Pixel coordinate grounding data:
━━━━━━━━━━━━━━━━

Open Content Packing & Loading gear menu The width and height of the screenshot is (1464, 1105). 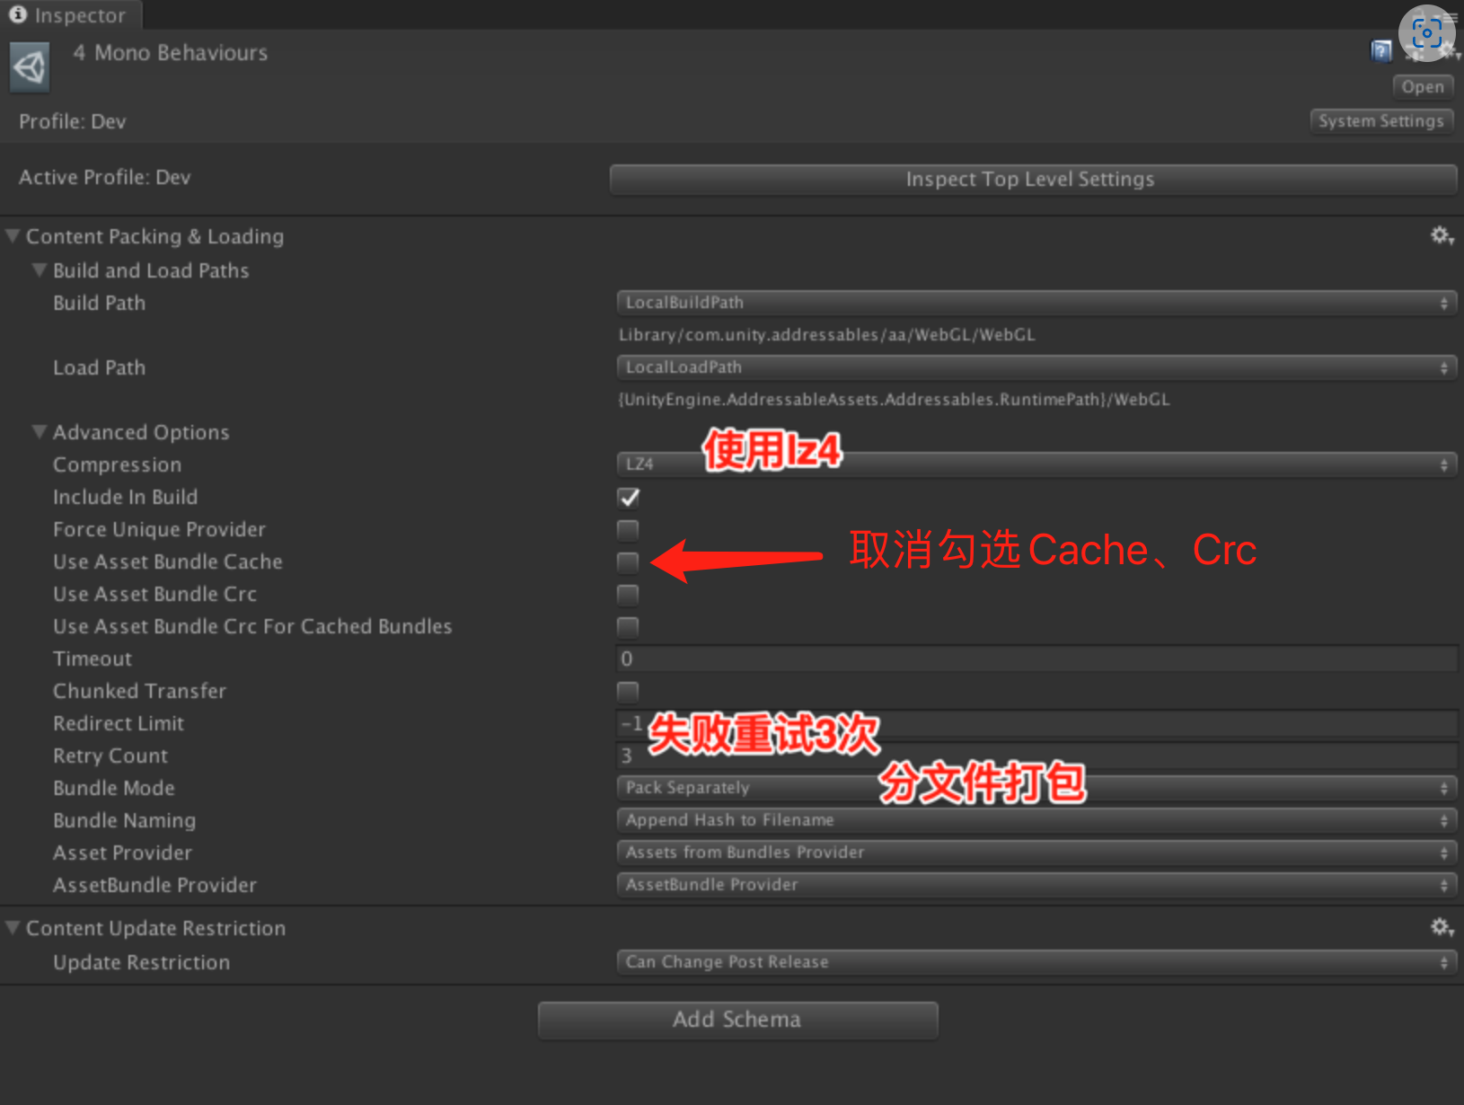[1442, 236]
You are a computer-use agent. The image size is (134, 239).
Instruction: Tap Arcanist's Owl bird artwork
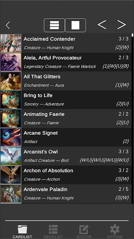11,156
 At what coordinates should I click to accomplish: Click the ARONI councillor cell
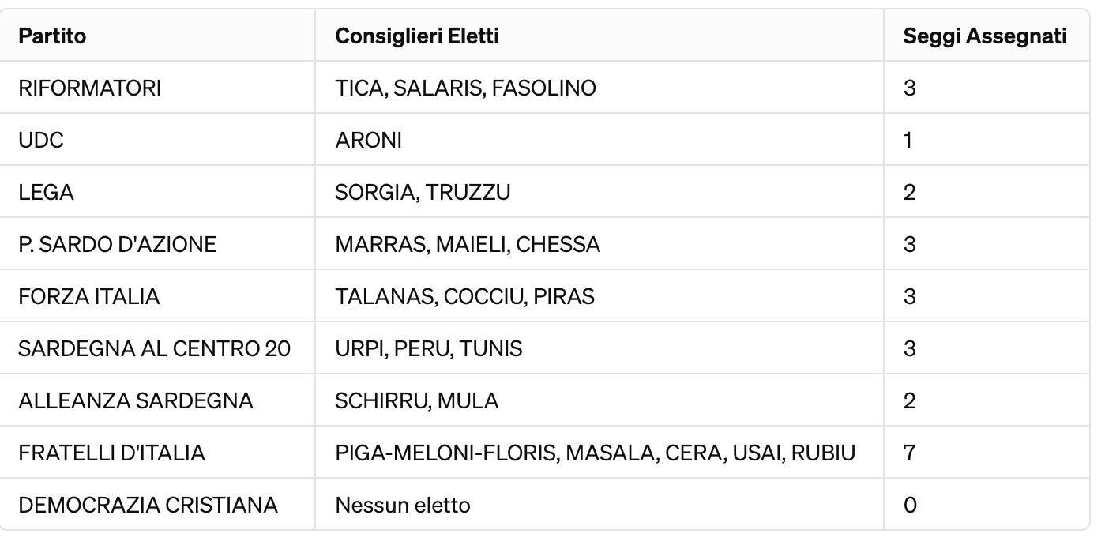[368, 141]
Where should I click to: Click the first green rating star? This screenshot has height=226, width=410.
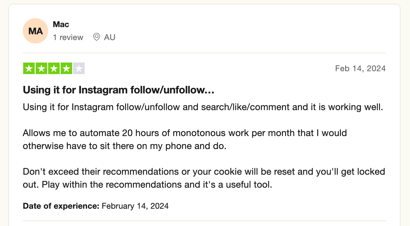pos(29,68)
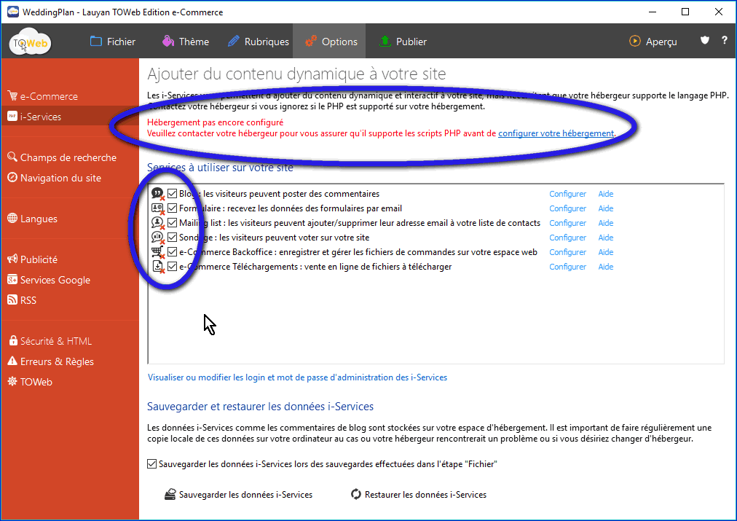Click the TOWeb logo icon

(x=31, y=43)
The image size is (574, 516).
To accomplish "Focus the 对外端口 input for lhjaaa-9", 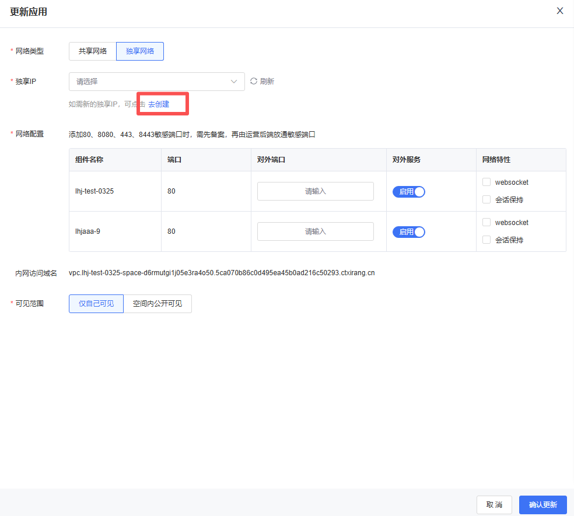I will (x=315, y=231).
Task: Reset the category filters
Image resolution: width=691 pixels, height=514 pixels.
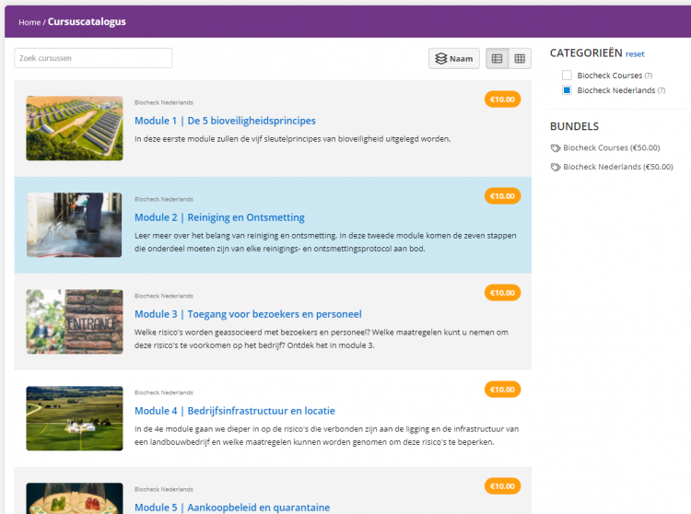Action: coord(635,54)
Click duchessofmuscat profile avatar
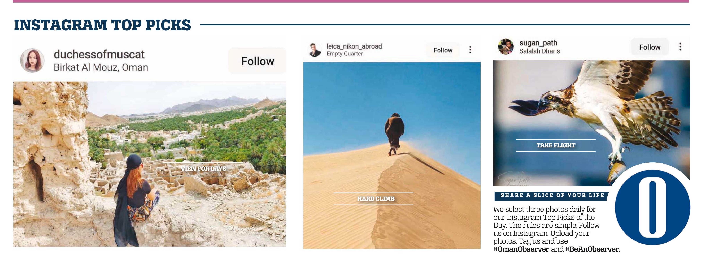 [32, 61]
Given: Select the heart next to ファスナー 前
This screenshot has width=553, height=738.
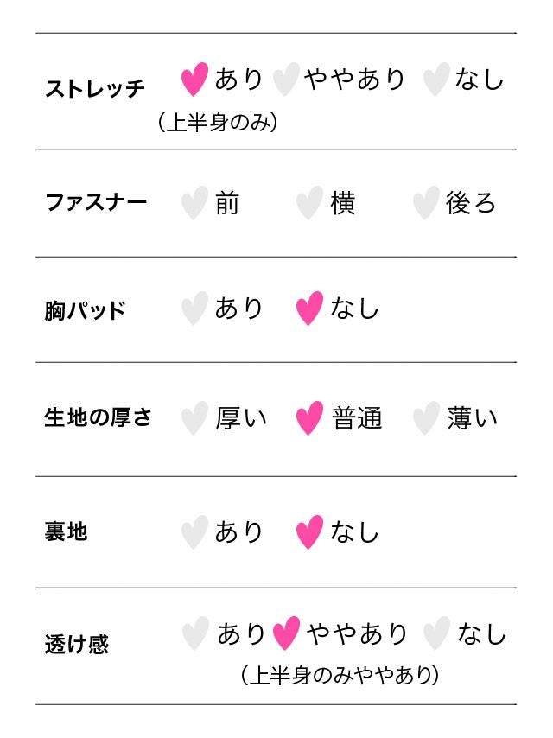Looking at the screenshot, I should [x=194, y=203].
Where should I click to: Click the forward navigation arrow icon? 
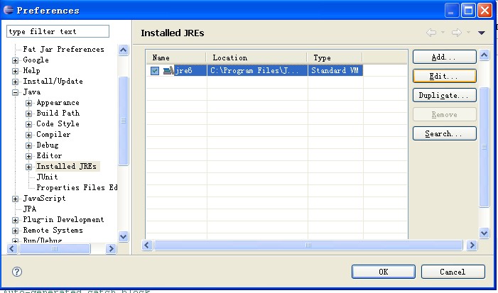point(455,33)
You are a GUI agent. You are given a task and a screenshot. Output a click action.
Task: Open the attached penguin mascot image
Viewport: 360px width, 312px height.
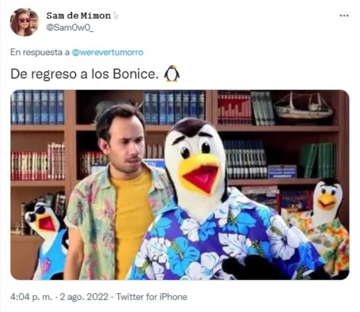(x=180, y=185)
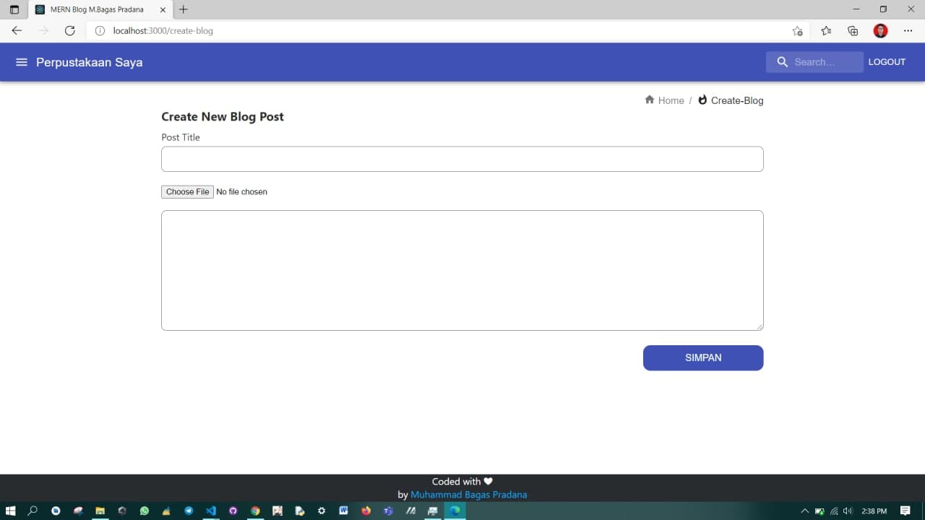Open the browser Collections panel

click(x=853, y=30)
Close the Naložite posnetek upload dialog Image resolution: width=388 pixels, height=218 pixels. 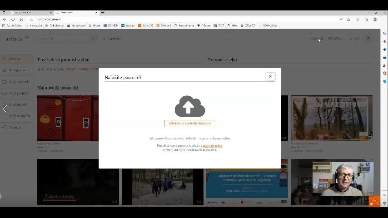270,76
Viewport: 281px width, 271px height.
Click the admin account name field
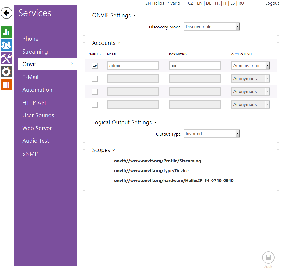(x=133, y=66)
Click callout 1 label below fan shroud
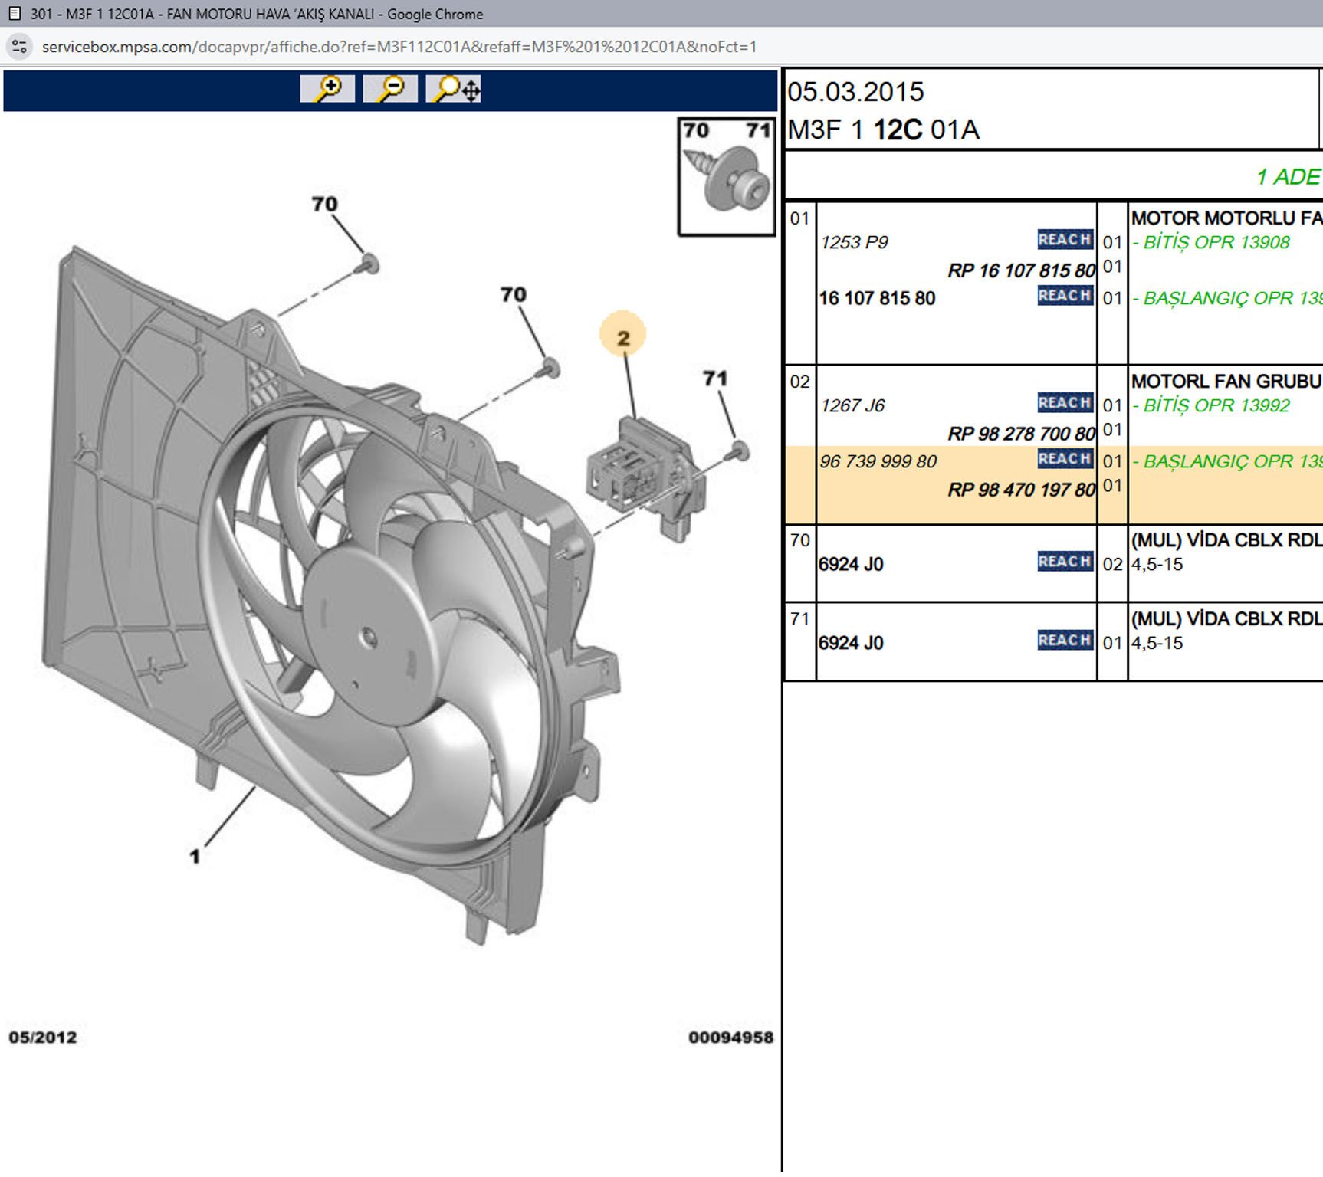 195,856
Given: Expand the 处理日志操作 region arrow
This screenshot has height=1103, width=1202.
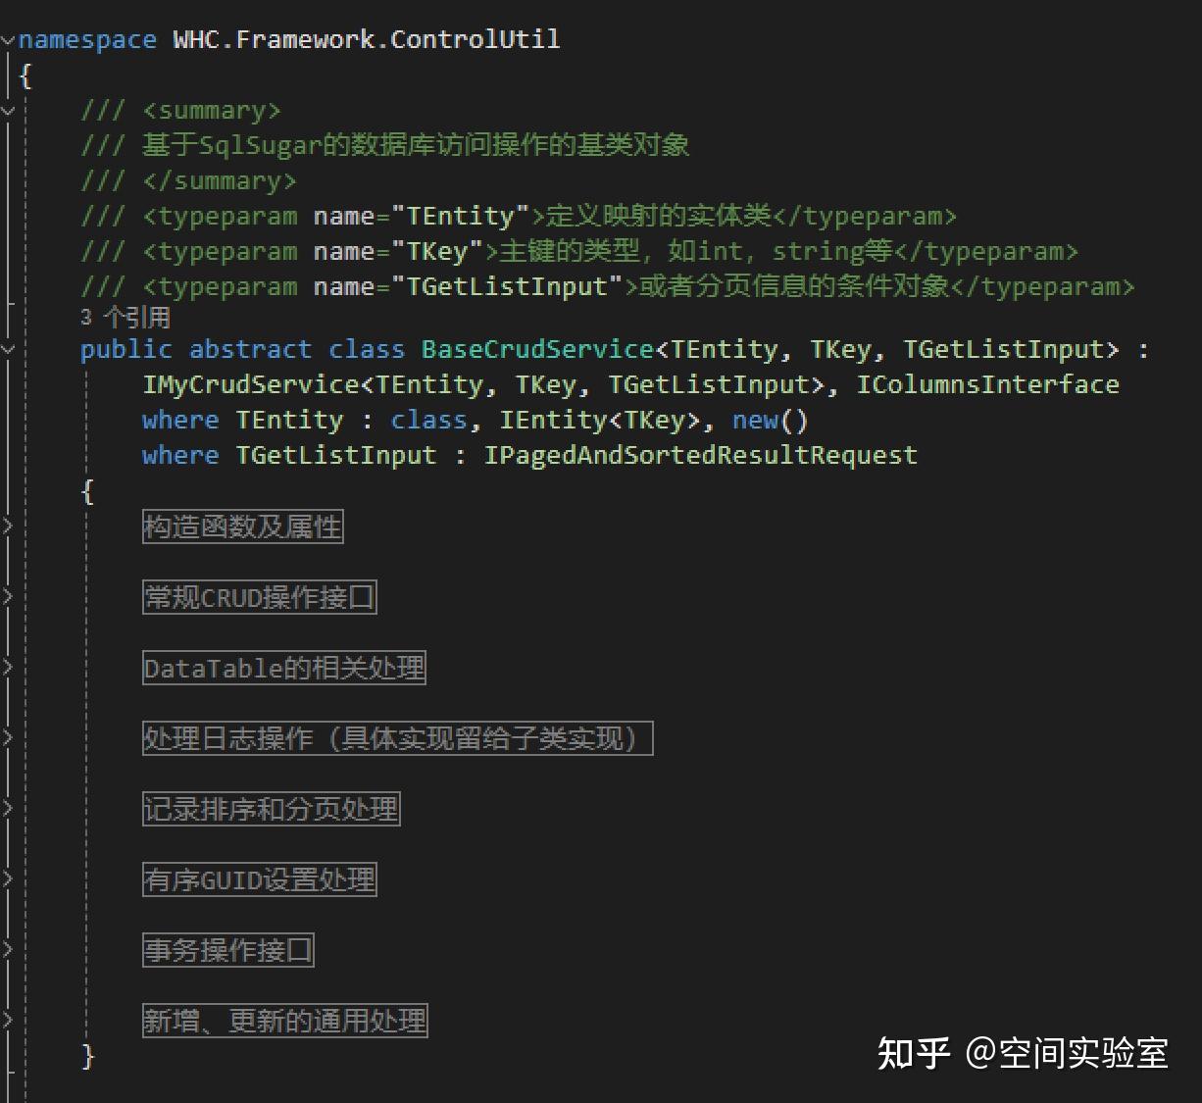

━━━━━━━━━━━━━━━━

● REQUIRED WORK
Your task is to list each line of the records with the word "agent".

● EXERCISE SOLUTION
You are a computer-use agent. The image size is (134, 239).
You are a GUI agent. You are given a task and a screenshot. Output a click action.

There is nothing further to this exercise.